A large fraction of the U.S. population is considered to be Western European in descent, but nevertheless, there are some distinct cultural dividing lines between these regions. One is the large-scale adoption of residential central air conditioning in the States, while a high percentage of Western Europeans still go without. Why are residential Central Air Conditioners in Loveland CO and elsewhere in this country so pervasive when the equipment has been slow to catch on across the Atlantic Ocean?
In fact, Europeans, in general, are entirely accustomed to working in buildings without air conditioning. That would be unthinkable for most Americans who now work indoors, as they are accustomed to the cool temperatures as they sit at a desk or an assembly line, or stand behind a cash register. Commercial and institutional buildings are well-known for their exceptionally chilly temperatures during the summer, forcing workers and others to wear sweaters inside. Customers carry jackets into movie theaters on days when the mercury hovers above 90 degrees outside.
It’s not at all clear how this cultural divide took place. Researchers believe some of the trends in the United States is attributable to greater wealth, even among the middle class. The trend may have happened more organically as well, with more and more Americans gradually installing window air conditioners and then switching to central air. By the 21st Century, most children had grown up with air conditioning in the house and aren’t likely to give it up. Throughout Europe, where central air is still relatively uncommon, going without cool air in the summer doesn’t seem like such a big deal.
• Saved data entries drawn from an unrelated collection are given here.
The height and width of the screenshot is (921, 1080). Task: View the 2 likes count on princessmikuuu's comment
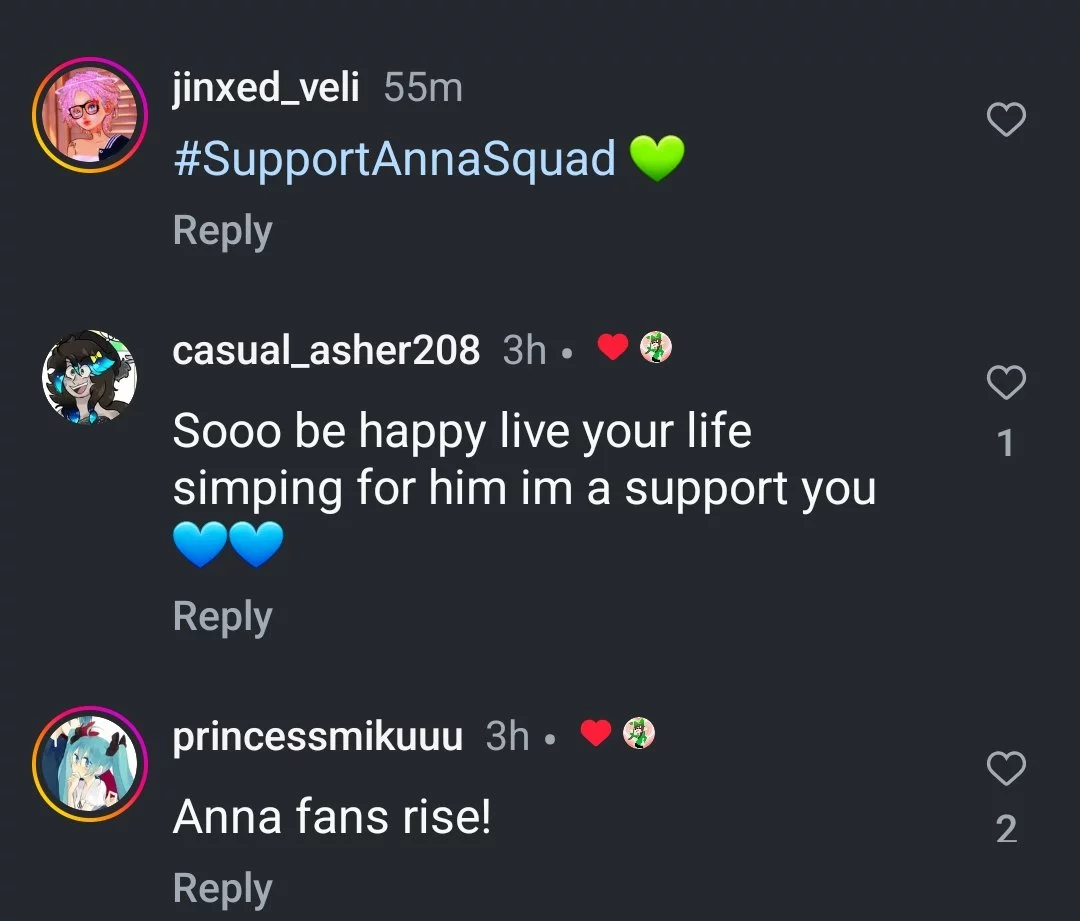tap(1006, 829)
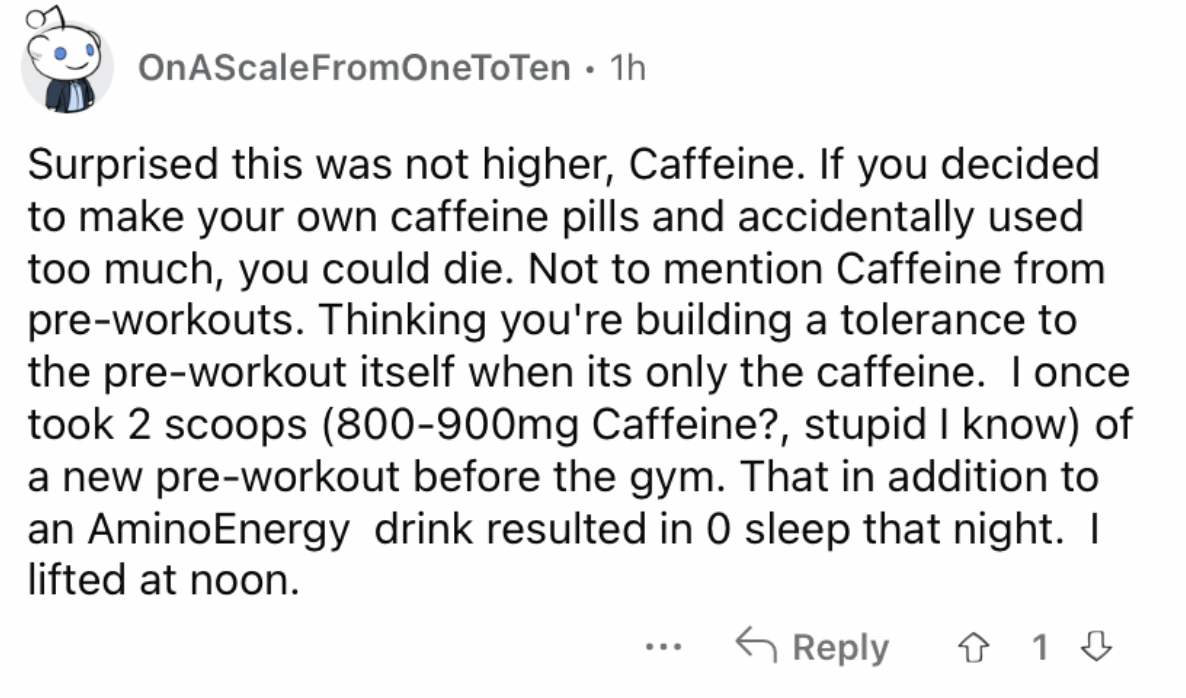Downvote the comment with the down arrow

1096,647
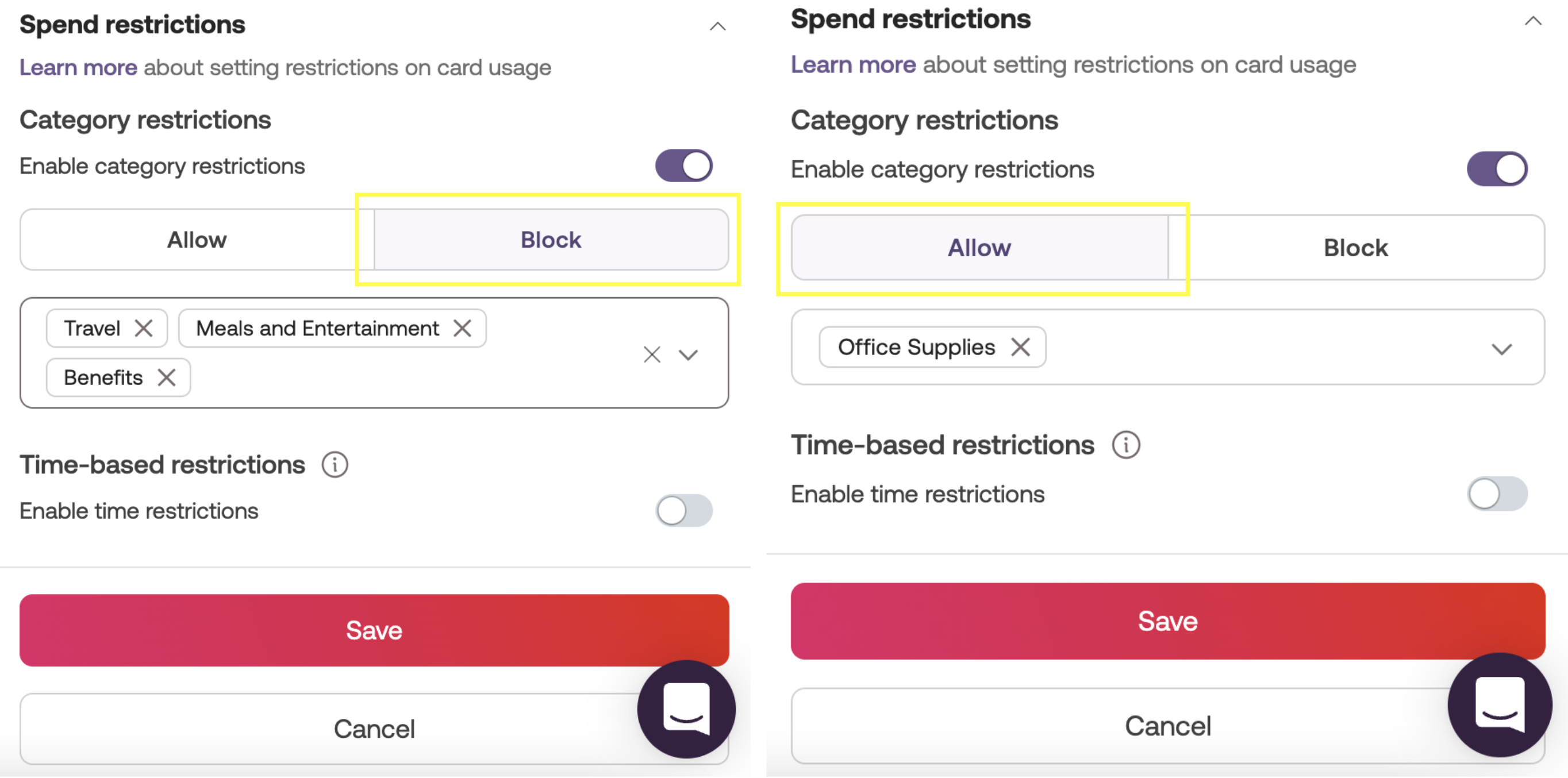Disable category restrictions toggle in right panel
Image resolution: width=1568 pixels, height=778 pixels.
click(x=1497, y=169)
Research indicates the significant advantages of air conditioning as installed by a company such as Poudre Valley Air for productivity, sleep, and mood. Cool air is important for people with illnesses that are worsened by excessive heat. However, one thing people with Central Air Conditioners in Loveland CO could learn from their European counterparts is the aspect of setting the thermostat a bit higher to save energy. U.S. residents tend to set the thermostat around 72 degrees in the summer when experts recommend having it set at 76 or 78, and even higher when nobody is home for several hours.